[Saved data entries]
★ ★ ★ ★

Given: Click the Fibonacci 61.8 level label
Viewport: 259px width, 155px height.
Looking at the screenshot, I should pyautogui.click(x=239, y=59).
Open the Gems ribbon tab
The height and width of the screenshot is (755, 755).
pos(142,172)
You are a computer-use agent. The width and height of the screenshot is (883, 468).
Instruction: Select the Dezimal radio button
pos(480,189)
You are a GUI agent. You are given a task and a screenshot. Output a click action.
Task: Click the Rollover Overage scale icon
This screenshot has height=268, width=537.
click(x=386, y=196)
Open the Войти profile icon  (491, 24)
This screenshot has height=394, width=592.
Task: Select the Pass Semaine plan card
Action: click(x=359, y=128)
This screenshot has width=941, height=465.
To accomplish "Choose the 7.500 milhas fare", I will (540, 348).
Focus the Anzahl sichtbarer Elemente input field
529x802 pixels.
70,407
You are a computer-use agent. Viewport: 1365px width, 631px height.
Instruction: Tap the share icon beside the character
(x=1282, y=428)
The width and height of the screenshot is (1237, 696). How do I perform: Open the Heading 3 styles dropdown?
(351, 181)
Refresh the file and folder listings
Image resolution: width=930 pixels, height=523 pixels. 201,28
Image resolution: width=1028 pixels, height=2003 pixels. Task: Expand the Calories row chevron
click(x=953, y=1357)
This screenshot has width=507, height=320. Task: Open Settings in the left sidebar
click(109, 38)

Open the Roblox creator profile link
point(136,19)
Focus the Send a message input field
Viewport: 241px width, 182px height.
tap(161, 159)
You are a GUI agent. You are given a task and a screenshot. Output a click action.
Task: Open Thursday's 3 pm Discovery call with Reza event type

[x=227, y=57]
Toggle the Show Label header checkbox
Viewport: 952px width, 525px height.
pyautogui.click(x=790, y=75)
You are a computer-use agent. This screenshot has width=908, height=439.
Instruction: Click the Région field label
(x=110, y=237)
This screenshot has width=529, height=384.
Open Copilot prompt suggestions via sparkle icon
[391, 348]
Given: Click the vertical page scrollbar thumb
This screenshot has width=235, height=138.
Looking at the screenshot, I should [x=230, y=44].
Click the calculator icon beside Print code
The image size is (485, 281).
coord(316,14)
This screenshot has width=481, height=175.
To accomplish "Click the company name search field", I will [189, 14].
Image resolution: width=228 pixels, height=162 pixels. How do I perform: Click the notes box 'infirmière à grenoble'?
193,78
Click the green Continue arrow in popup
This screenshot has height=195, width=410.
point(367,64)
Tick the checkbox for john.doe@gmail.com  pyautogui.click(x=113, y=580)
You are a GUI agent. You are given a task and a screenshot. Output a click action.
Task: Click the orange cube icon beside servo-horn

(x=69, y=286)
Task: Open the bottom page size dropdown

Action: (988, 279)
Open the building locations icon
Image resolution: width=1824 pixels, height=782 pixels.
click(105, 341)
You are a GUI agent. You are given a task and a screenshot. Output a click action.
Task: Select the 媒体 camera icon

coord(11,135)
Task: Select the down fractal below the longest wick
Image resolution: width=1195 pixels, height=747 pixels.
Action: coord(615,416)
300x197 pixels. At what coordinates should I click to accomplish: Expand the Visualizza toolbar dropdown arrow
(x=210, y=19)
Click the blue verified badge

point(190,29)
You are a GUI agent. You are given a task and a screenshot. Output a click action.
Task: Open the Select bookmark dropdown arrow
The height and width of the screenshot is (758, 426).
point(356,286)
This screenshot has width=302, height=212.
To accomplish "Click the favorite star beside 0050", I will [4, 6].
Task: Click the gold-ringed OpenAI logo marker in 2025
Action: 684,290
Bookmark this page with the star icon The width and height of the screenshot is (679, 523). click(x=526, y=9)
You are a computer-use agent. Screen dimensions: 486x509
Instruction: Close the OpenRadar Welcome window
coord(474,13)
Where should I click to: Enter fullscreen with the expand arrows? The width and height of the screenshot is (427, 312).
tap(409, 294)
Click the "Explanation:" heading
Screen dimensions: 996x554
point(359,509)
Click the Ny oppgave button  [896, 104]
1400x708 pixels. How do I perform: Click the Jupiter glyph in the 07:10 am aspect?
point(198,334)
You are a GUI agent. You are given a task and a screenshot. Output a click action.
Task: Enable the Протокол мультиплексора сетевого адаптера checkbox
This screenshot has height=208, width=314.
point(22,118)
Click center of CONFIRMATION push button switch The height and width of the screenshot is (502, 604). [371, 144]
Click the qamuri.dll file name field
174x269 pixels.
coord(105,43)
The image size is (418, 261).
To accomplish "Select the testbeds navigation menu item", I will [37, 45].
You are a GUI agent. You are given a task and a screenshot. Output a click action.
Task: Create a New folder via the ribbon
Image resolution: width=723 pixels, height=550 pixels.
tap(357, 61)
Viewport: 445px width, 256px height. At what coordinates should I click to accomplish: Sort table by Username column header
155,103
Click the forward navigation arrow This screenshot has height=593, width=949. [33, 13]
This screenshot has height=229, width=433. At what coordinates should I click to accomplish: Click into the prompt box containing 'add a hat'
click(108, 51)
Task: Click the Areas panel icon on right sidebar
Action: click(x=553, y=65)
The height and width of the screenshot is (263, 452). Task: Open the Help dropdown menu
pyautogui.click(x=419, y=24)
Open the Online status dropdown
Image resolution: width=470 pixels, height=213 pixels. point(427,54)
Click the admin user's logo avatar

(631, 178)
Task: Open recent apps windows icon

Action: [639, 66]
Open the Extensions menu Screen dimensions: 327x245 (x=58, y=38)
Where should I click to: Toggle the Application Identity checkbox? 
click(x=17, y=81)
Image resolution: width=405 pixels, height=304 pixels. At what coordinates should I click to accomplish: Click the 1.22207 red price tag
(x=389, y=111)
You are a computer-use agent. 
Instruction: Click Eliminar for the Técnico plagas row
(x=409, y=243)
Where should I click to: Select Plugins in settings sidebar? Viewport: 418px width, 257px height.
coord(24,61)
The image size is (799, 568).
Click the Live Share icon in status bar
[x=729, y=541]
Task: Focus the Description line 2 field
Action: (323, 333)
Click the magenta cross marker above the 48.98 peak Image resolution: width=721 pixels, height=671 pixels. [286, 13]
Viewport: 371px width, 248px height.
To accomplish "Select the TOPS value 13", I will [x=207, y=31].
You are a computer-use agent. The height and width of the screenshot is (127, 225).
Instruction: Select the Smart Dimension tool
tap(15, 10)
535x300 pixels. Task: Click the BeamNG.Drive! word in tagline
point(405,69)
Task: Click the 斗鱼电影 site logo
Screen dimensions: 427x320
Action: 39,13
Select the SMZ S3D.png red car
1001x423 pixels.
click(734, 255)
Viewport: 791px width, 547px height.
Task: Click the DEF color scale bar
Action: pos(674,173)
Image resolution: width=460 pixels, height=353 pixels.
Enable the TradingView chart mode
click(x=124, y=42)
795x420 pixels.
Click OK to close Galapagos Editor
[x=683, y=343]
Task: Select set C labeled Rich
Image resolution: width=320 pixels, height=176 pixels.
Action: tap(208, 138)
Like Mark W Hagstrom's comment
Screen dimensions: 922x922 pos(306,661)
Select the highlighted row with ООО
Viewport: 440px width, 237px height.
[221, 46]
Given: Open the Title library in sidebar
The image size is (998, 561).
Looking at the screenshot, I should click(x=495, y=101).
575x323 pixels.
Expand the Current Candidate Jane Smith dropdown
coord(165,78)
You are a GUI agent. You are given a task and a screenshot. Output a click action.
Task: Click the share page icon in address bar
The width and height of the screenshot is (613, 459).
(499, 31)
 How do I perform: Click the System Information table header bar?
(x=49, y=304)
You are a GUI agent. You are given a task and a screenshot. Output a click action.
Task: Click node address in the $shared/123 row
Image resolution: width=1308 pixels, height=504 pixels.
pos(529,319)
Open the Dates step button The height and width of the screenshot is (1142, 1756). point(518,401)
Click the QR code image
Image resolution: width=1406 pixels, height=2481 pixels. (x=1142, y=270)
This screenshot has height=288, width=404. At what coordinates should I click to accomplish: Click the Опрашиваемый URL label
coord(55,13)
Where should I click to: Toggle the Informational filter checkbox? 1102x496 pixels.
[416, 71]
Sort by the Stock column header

★ ★ ★ ★

◆ **Exercise**
Please transcribe exactly the lines above from the line that has "Open the building locations icon" up to and including the line that has "Bookmark this page"; no other line belongs in the answer.

◆ **Answer to this exercise**
Open the building locations icon
Image resolution: width=1824 pixels, height=782 pixels.
click(105, 341)
You are a GUI agent. You are given a task and a screenshot. Output a click action.
Task: Select the 媒体 camera icon

coord(11,135)
Task: Select the down fractal below the longest wick
Image resolution: width=1195 pixels, height=747 pixels.
Action: coord(615,416)
300x197 pixels. At what coordinates should I click to accomplish: Expand the Visualizza toolbar dropdown arrow
(x=210, y=19)
Click the blue verified badge

point(190,29)
You are a GUI agent. You are given a task and a screenshot. Output a click action.
Task: Open the Select bookmark dropdown arrow
The height and width of the screenshot is (758, 426).
point(356,286)
This screenshot has width=302, height=212.
To accomplish "Click the favorite star beside 0050", I will [4, 6].
Task: Click the gold-ringed OpenAI logo marker in 2025
Action: 684,290
Bookmark this page with the star icon The width and height of the screenshot is (679, 523). click(x=526, y=9)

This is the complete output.